Walter Sutton (born 1877, Utica, New York, U.S.—died November 10, 1916, Kansas City, Kansas) was a U.S. geneticist who provided the first conclusive evidence that chromosomes carry the units of inheritance and occur in distinct pairs.
Sutton worked under Clarence E. McClung, one of the investigators who elucidated the chromosomal basis for sex determination, at the University of Kansas (M.A., 1901), and later (1907) he completed medical training at Columbia University. In 1909 he began the practice of surgery in Kansas City, Kansas, and Kansas City, Missouri; he continued to practice until his death.

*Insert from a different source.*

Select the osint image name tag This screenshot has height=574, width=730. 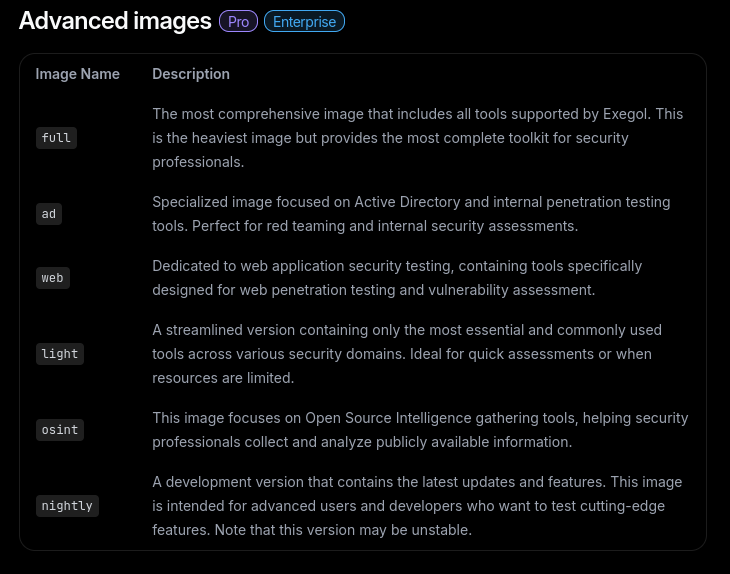coord(60,430)
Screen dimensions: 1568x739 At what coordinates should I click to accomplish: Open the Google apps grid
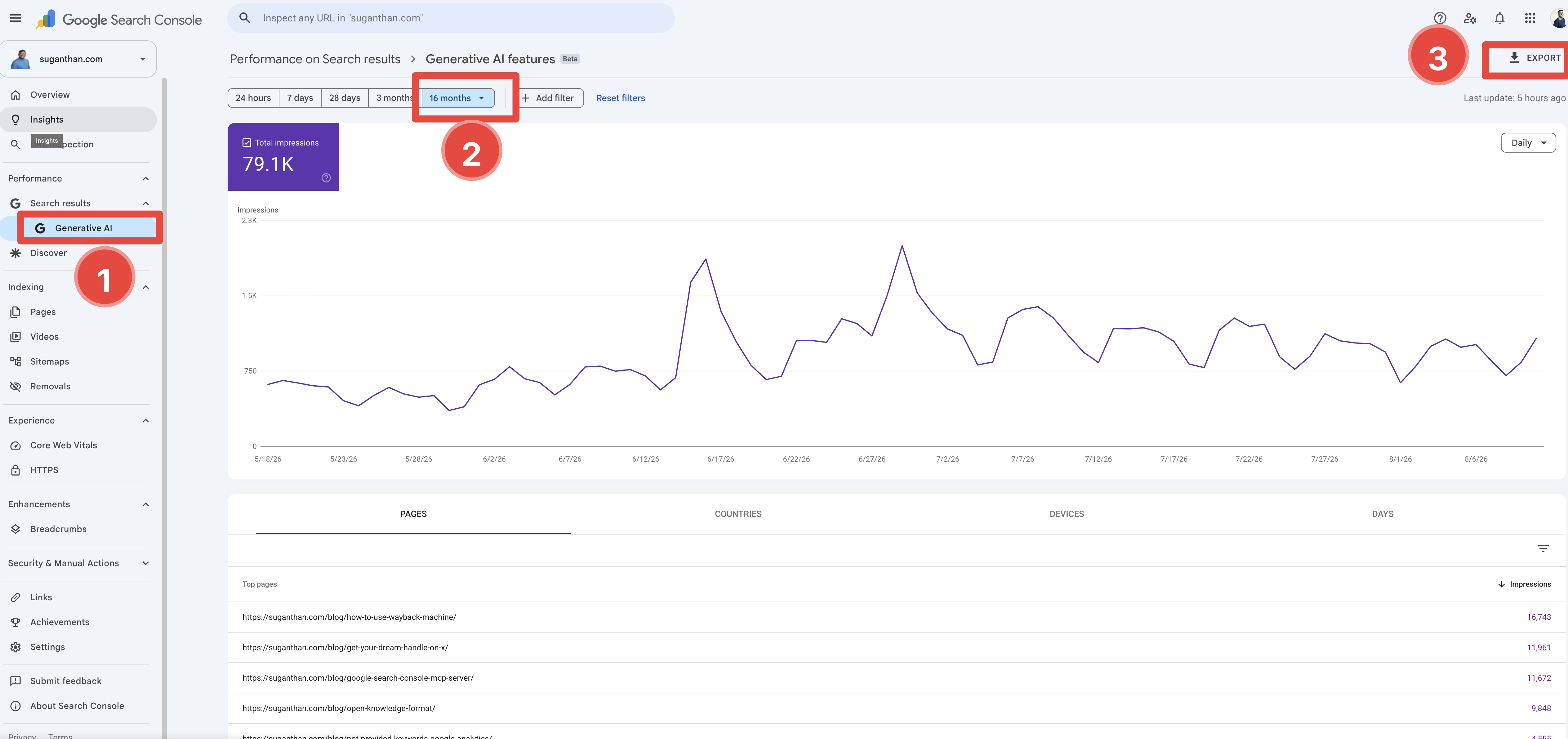click(1530, 18)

While a student at Columbia, he wrote two papers that greatly affected the history of genetics. Published in 1902 in the Biological Bulletin, “On the Morphology of the Chromosome Group in Brachystola magna” provided the earliest detailed demonstration that the somatic chromosomes (those in cells other than sex cells) of a grasshopper occur in definite, distinguishable, and different pairs of like (or homologous) chromosomes. The paper ended with the hypothesis that chromosomes carry the units of inheritance and that their behaviour during division of the chromosomes of sex cells (meiosis) is the physical basis of the Mendelian law of heredity. Sutton developed this hypothesis in “The Chromosomes in Heredity” (1903) and concluded that chromosomes contain hereditary units and that their behaviour during meiosis is random. His work formed the basis for the chromosomal theory of heredity.